## WRITTEN REQUEST
Convert the lines below into a JSON list of strings, one string per line, leaving out blank lines.

________________________________________

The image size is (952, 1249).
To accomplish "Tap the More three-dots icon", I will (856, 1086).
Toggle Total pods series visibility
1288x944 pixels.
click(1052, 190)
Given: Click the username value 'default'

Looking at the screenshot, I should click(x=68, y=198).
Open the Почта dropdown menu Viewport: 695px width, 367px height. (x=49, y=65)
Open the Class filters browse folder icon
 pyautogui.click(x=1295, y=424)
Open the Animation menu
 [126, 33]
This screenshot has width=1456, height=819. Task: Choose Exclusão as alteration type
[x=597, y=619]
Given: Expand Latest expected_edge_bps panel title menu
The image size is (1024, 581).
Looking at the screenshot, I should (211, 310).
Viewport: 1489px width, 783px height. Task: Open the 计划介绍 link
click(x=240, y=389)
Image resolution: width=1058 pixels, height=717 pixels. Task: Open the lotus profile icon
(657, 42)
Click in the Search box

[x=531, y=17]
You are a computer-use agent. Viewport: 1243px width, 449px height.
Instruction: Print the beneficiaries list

________________________________________

## REPLY
[
  "The image size is (952, 1249).",
  "To accomplish \"Tap the More three-dots icon\", I will (856, 1086).",
  "Toggle Total pods series visibility",
  "1288x944 pixels.",
  "click(1052, 190)",
  "Given: Click the username value 'default'",
  "Looking at the screenshot, I should click(x=68, y=198).",
  "Open the Почта dropdown menu Viewport: 695px width, 367px height. (x=49, y=65)",
  "Open the Class filters browse folder icon",
  " pyautogui.click(x=1295, y=424)",
  "Open the Animation menu",
  " [126, 33]",
  "This screenshot has width=1456, height=819. Task: Choose Exclusão as alteration type",
  "[x=597, y=619]",
  "Given: Expand Latest expected_edge_bps panel title menu",
  "The image size is (1024, 581).",
  "Looking at the screenshot, I should (211, 310).",
  "Viewport: 1489px width, 783px height. Task: Open the 计划介绍 link",
  "click(x=240, y=389)",
  "Image resolution: width=1058 pixels, height=717 pixels. Task: Open the lotus profile icon",
  "(657, 42)",
  "Click in the Search box",
  "[x=531, y=17]",
  "You are a computer-use agent. Viewport: 1243px width, 449px height.",
  "Instruction: Print the beneficiaries list"
]